When Jennifer Lawrence walked the Golden Globes red carpet in 2014 and was asked what she was wearing, she replied, “Christian Dior Haute Couture—I don’t know what it means, but I had to say it.”
History of Couture
Haute couture—which literally means high sewing—can be traced back to the court of Louis XVI and Marie Antoinette’s reign, but Couture wasn’t formalized in France until designer Charles Worth founded the Chambre Syndicale de la Couture Parisienne to regulate the craft of haute couture.
Couture has become synonymous with the concept of entirely handmade garments, made of the very best materials, and created by the most accomplished craftspeople. Art Garments are fitted to an individual client’s shape and then sent to workshops to be embroidered, beaded, and feathered. No more than ten examples of any particular design are ever made.
Haute couture gowns can take over 800 hours to produce. Daywear can start at $10,000, while a heavily embroidered and intricate gown can cost several hundred thousand dollars.
During the 1950s society ladies like Babe Paley, Marella Agnelli, and Grace Kelly were couture customers. During the 1970s and 1980s Nan Kempner, Lynn Wyatt, and Dodie Rosekrans were the couture poster women. During the 1990s Kuwaiti socialite Mouna al-Ayoub and Houston socialite Suzanne Saperstein were vocal about their love of haute couture. Vanity Fair said of Saperstein that she’s “probably the world’s number one consumer of haute couture.”
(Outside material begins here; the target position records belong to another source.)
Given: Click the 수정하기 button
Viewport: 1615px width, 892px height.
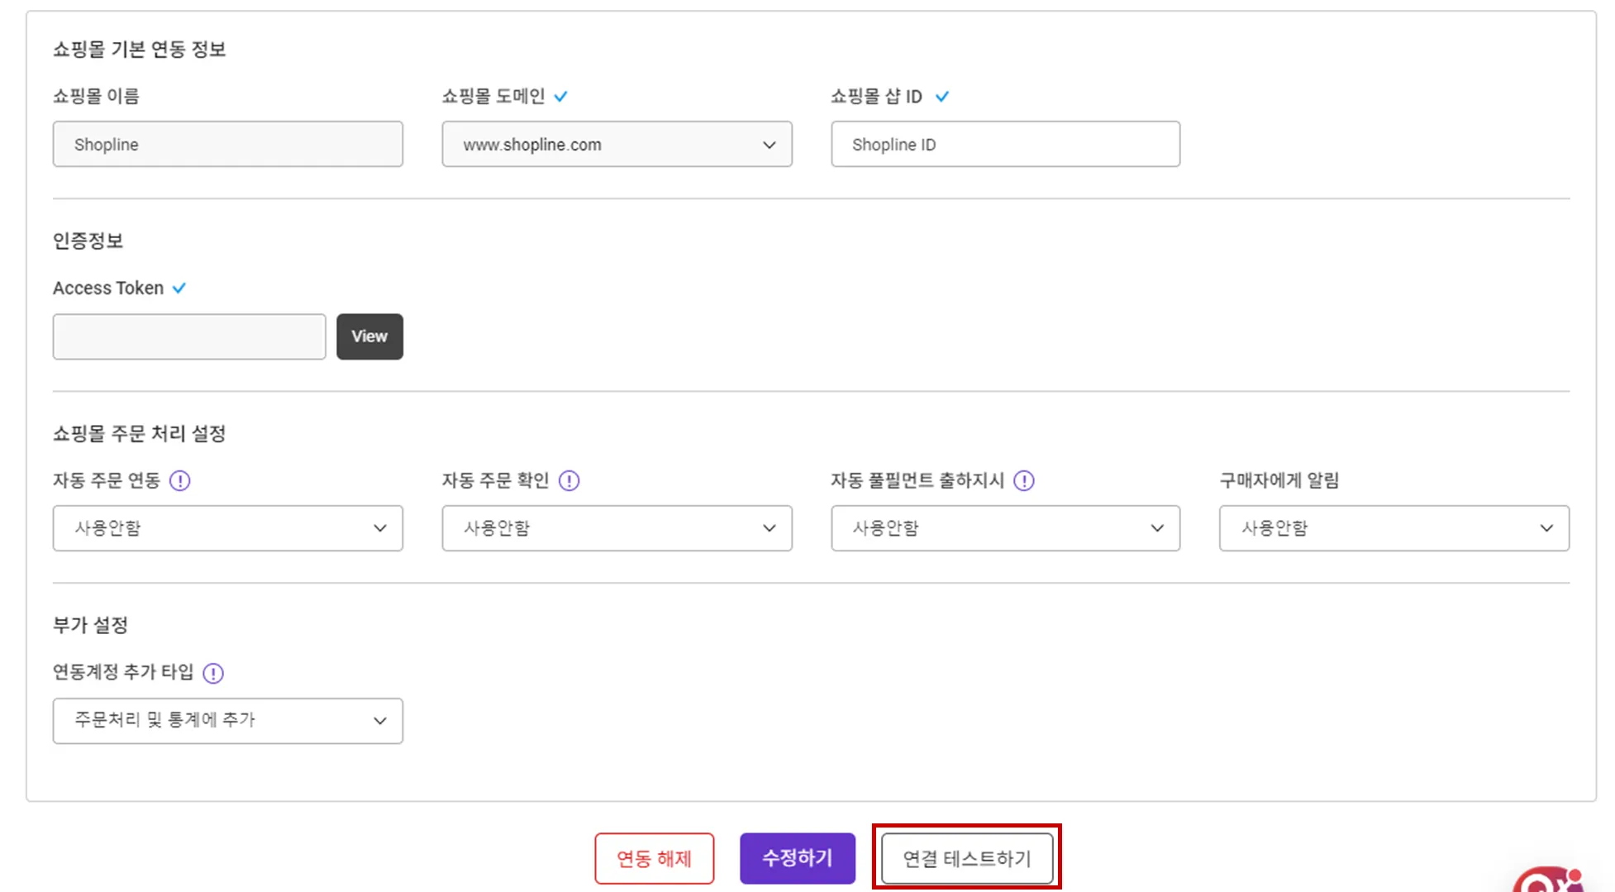Looking at the screenshot, I should point(797,858).
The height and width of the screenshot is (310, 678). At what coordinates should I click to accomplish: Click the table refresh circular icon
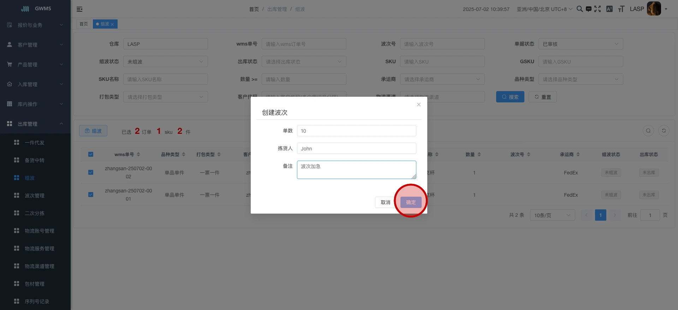[664, 131]
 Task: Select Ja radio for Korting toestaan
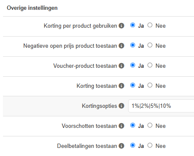132,85
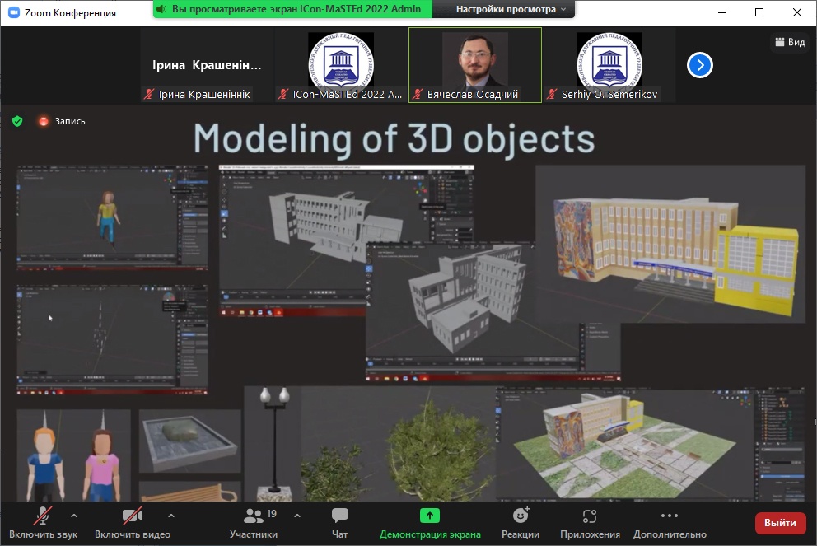This screenshot has height=546, width=817.
Task: Turn on camera with Включить видео
Action: point(132,516)
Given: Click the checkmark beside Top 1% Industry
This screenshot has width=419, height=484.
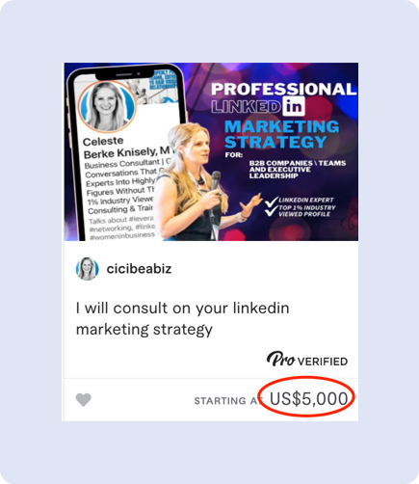Looking at the screenshot, I should pyautogui.click(x=272, y=211).
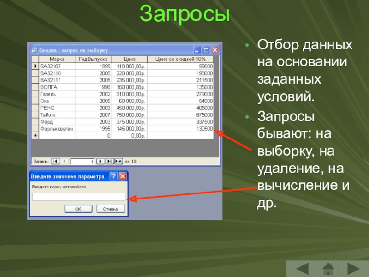Advance to the next slide

click(x=354, y=268)
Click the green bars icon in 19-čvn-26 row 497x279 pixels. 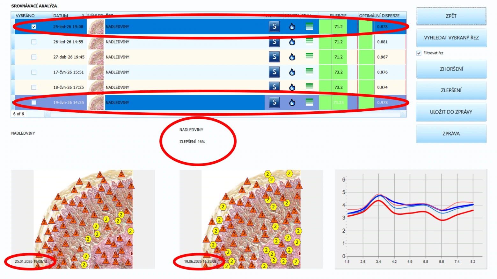[309, 102]
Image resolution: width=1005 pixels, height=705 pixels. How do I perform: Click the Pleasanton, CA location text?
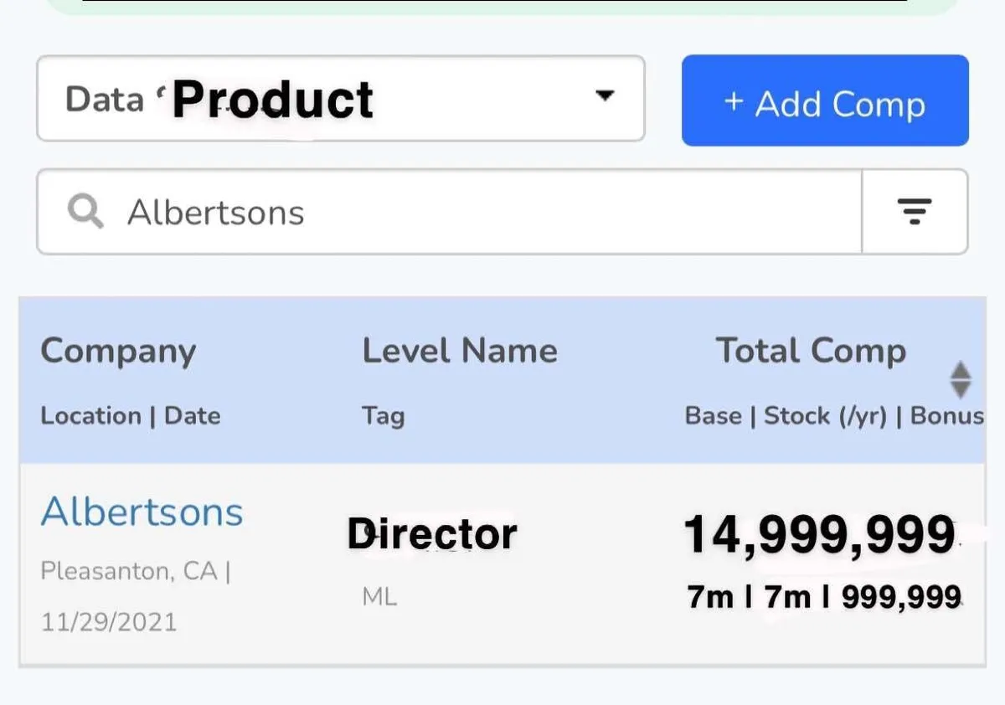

Over the past 20 years the Couture market has declined. Perceived as a dying art many designers closed their Couture houses. A decade ago the House of Chanel bought six of the most revered couture ateliers in the world including Lesage (master embroiders), Lemarie (specialist in feathers), Massaro (shoe makers), Goossens (goldsmiths), Desrues (costume jewelers), Maison Michel (milliners), and Guillet (creator of fabric flowers), to ensure that the craft of haute couture could continue in the modern era.
The Couture Market Today
Lately there has been a resurgence in the Couture market. Today’s haute couture clients hail form the Middle East, China, or Russia. Bruno Pavlovsky, president of fashion at Chanel, told Women’s Wear Daily in 2010: “We have new clients from Europe and the Middle East” and commented that he has seen the business of haute couture increase by between 20 to 30 percent in recent years. Designer Jean Paul Gaultier closed his Ready-To-Wear line in 2014 to only make Couture for the client base he has established. It has been estimated that there are approximately 4,000 haute couture clients in the world today.
Another emerging Couture market is vintage couture. Auction houses like Christie’s make front page news for Luxury and Couture resale items. There has been increased interest from the international market for couture, but it is a limited market. The couture resale market is 50% buyers and 50% collections. Auction houses like Christie’s has dedicated resources to first identify the collectors and dealers and create marketing campaigns to reach them. The key markets for collecting couture are the world’s fashion hubs: New York, London, Los Angeles, Paris, Japan, and increasingly China.
The world of resale luxury handbags and accessories in auction rooms is also making front-page news. Luxury goods like the Hermes Birkin bag, which requires a staff of 30 to produce 15 hand-crafted bags of different styles and textures per month and can range from $10,000 to $150,000 each depending on the size and material used, has proven to be a good resale market product.
Earlier this year an Hermès Birkin with diamonds set a record in Hong Kong as the most expensive handbag sold at auction. The bag was up for auction at Christie’s afternoon handbags and accessories sale and sold for 1.72 million Hong Kong dollars or $221,846, reports the Wall Street Journal.
Another luxury accessories sale that made the news was the Alexander McQueen Armadillo Boots reproduced and Auctioned by Christie’s for the Nepal relief fund. Three pair of shoes were expected to raise between 10,000 to 15,000 each. Instead each pair went for almost 100,000, the three pair were auctioned and now sit in the home of Lady Gaga thanks to her fiance who paid $295,000. Each pair of armadillos are hand-made in Italy, in an elaborate process that span five days and involves 30 people, using material from three suppliers and passing through three factories.
The Future of Couture
The rising spotlight on Couture and Couture accessories ensures that the Art of Costume Couture will live on. Today there are 30 fashion designers on the official Chambre Syndicale de la Haute Couture calendar each season including couture stalwarts like Christian Dior and Chanel and newer names like Giambattista Valli, Elie Saab and Zuhair Murad who have brought new life to the world of couture, and a new customer.
Fashion brands like Dolce & Gabbana and Gucci have also unveiled haute couture collections in recent years, though they are not members of the Chambre Syndicale. The recent show by Dolce & Gabbana through AltaModa included a cliffside presentation that required clients and press, including a Princess, be transported by boat to a remote location in Capri.